EGC is 2015’s most powerful marketing abbreviation.
We’ve talked for years about UGC – user generated content – but now we find that perhaps the best source of great content is instead EGC – employee generated content.
After all, your employees understand the company and (should) understand what customers need and want to know about the company. Further, content from employees is often more trusted than content from the organization itself. Nielsen says that advertising from companies is trusted by 47% of global citizens. Edelman’s trust barometer research found that company experts are trusted 66% of the time.
Consider your own experiences in the wild. If you go to Lowe’s and ask the guy in the blue vest how to work on a project, you listen and believe it more than if you just read something on their website. The personal (and personality) layer inherent in EGC matters.
Companies are continuing to struggle with making enough relevant content. According to Content Marketing Institute and MarketingProfs research, 50% of B2B content marketers say they struggle to create content consistently. 44% of B2C content marketers say the same. But, you have the solution to that problem sitting all around you. EGC (and UGC) will – when adopted correctly – grow your content marketing opportunities geometrically. (At Convince & Convert we refer to the combination of EGC and UGC as “cooperative content“)
4 Tips for Harnessing EGC In Your Company
One of the challenges that some organizations have with harnessing UGC is that the in-house subject matter experts don’t want to create content, and don’t feel like it’s part of their job.

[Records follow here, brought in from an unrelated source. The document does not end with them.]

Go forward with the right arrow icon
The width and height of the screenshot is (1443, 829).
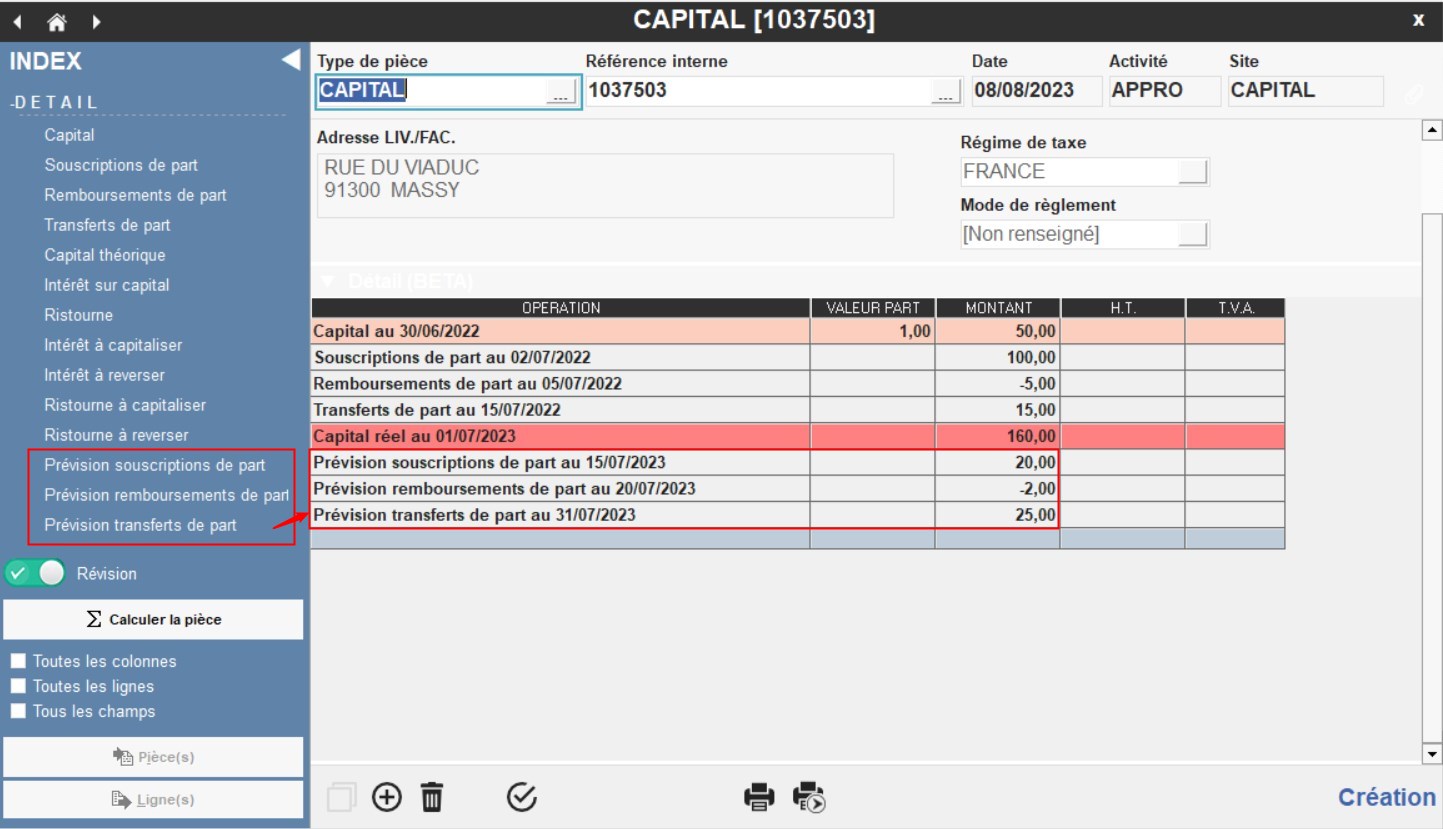coord(96,21)
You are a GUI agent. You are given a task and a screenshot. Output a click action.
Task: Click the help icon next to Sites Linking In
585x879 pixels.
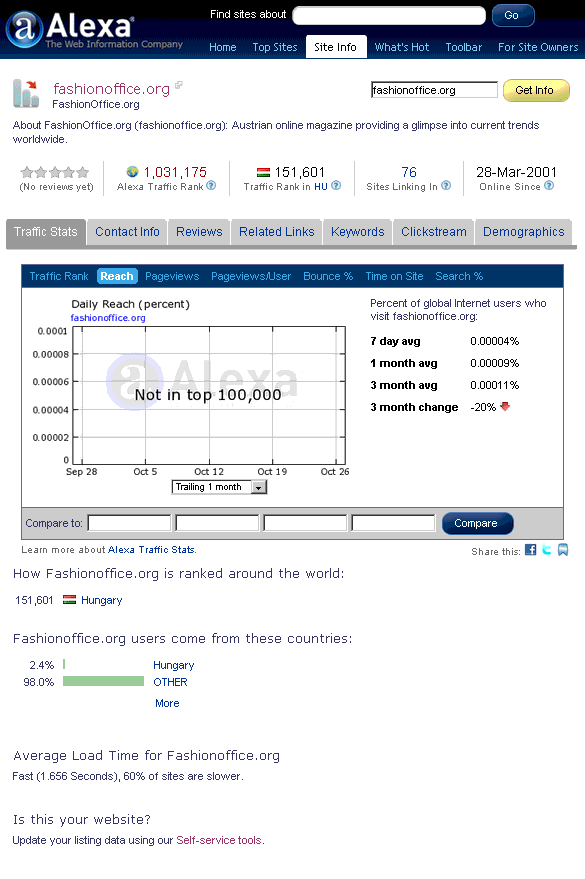pyautogui.click(x=446, y=186)
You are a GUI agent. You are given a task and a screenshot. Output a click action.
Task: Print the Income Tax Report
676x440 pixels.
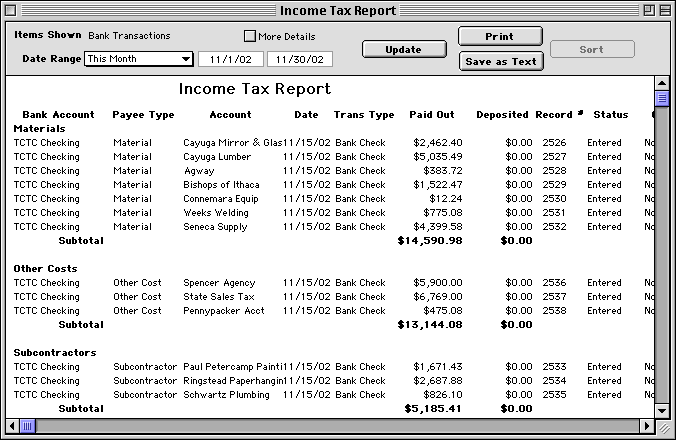point(500,37)
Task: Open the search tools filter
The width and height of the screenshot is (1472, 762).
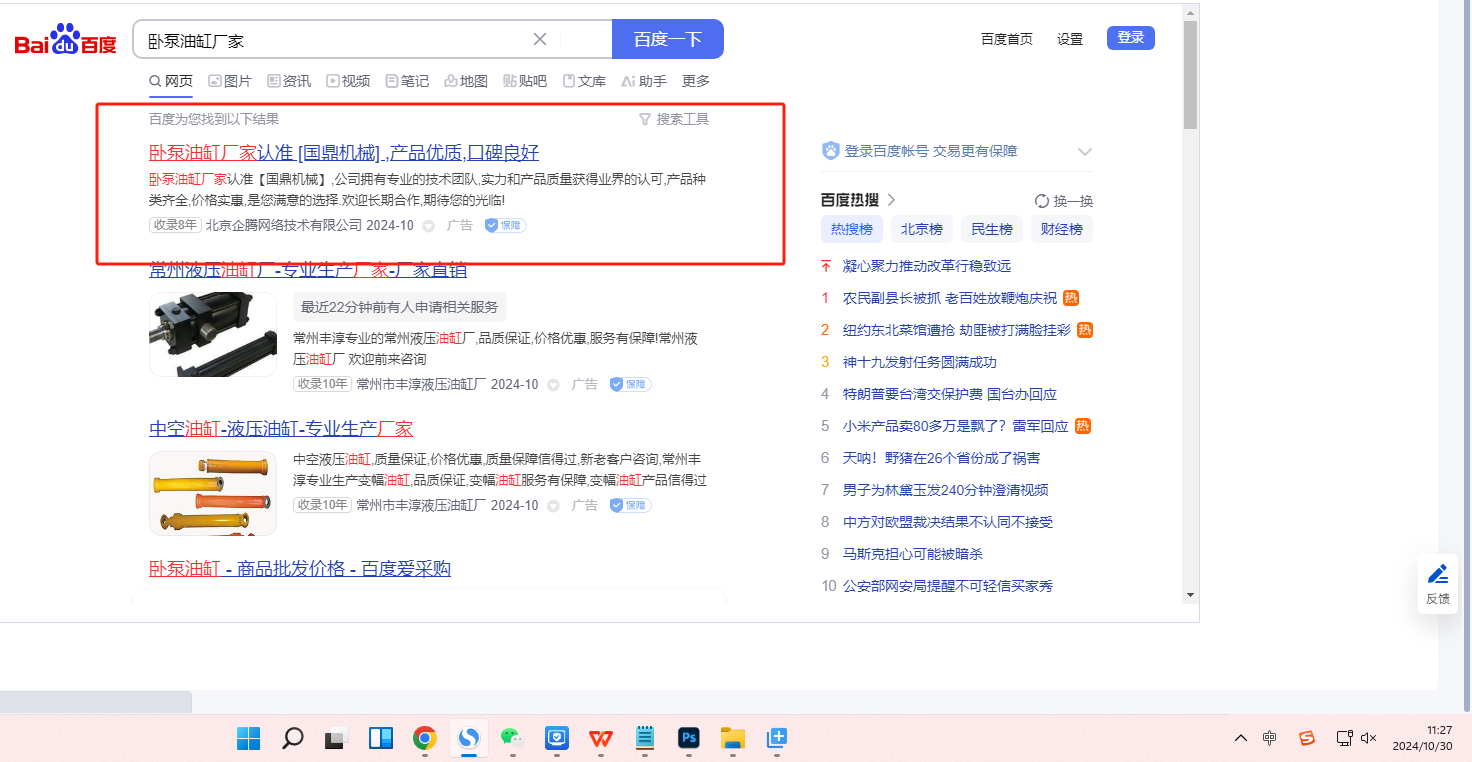Action: pyautogui.click(x=674, y=119)
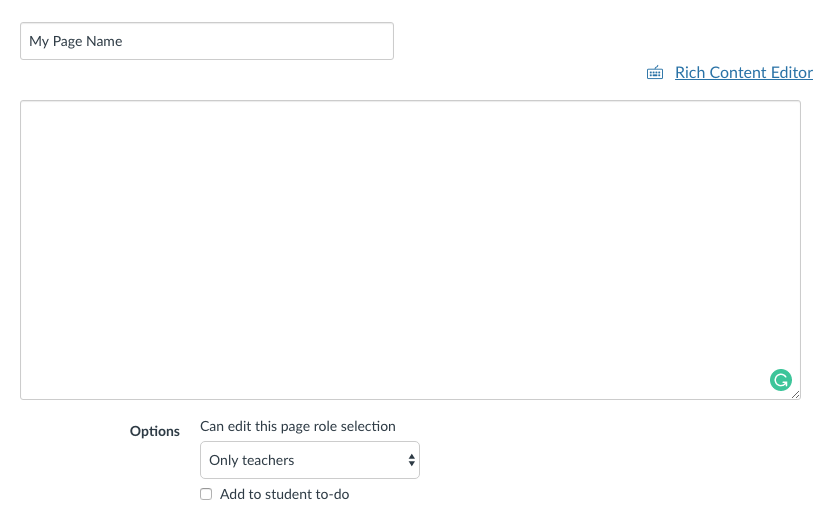
Task: Click inside the empty HTML content area
Action: (410, 250)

So here are a few tips to get more EGC for your organization:
1. You are Simon Cowell. Make Them the American Idol
The best way to rollout EGC is to make somebody in your organization the star, instead of trying to work with everybody in the department, all of whom have varying degrees of enthusiasm for the concept. Find ONE person who has an aptitude and interest in content creation and work with them extensively to showcase how EGC can work, and how it can build personal brands.
2. Build the WIIFM case
All EGC participants already have jobs and roles and tasks and duties. Typically, they’re not just sitting around hoping you give them more work. Ultimately, they have to understand and embrace how EGC will help THEM, not you. They are going to ask you “What’s in it for me?” so you better build that case early and often. Yes, they want to help you and the company, but ultimately self-interest is going to be a fulcrum for how much EGC participation someone will offer.
3. They pick the format, not you
Typically, we think of content creation from employees as writing; as a blog post, or a white paper, or as an e-book, but sometimes it’s much easier for team members to create content in a different format that’s easier and more comfortable for them. For example, you could have employees just leave themselves a voicemail about something that they’re interested in, and then transcribe that voicemail and create many pieces of content based on it. (see an example of a similar program here)
4. Add subtle competition cues with reporting
Once you’ve moved beyond your initial star, and have several (or many) participants, you should begin using data and reports to stoke competitive instincts. When multiple colleagues are participating, it’s only natural that they want to know how they stack up against one another. Coincidentally, the strongest team members (often the best EGC creators when they set into motion), are also the most driven by competition. This can work for you.
Nearly 20 years ago I was the head of interactive at a media company that owned multiple television stations. I was in charge of the website and other online operations, and one of our tactical goals was to get the TV news anchors to mention the website more frequently within the broadcasts. This effort was not particularly successful until I changed two dynamics:
First, I recruited a very small number of newscasters to write columns for the website. They were already TV stars, but this gave them a whole new platform (and a way to interact with their fans that was previously missing).
Second, I added competition. My office was in the newsroom, right next to the bathrooms (oh, the glories of being the Internet Guy in the early days). Every Monday I started taping three charts to my door:
- Total website traffic, graphed by time of day, showing spikes when the site was mentioned on-air, and by whom
- Total page views for each columnist
- Total views of the website biographies of EVERY person on-air
That third chart looked an awful lot like a ranking of most Twitter followers (in today’s world) and it triggered a substantial increase in mentions of the website on television. This dramatically boosted traffic, and subsequently ad sales and revenue. Fast-forward 20 years, and I’m writing this blog post for you.
You see, EGC isn’t new. But it’s simultaneously easier yet more critical than ever to find a way to get the real experts in your company to cooperate in your content marketing initiatives.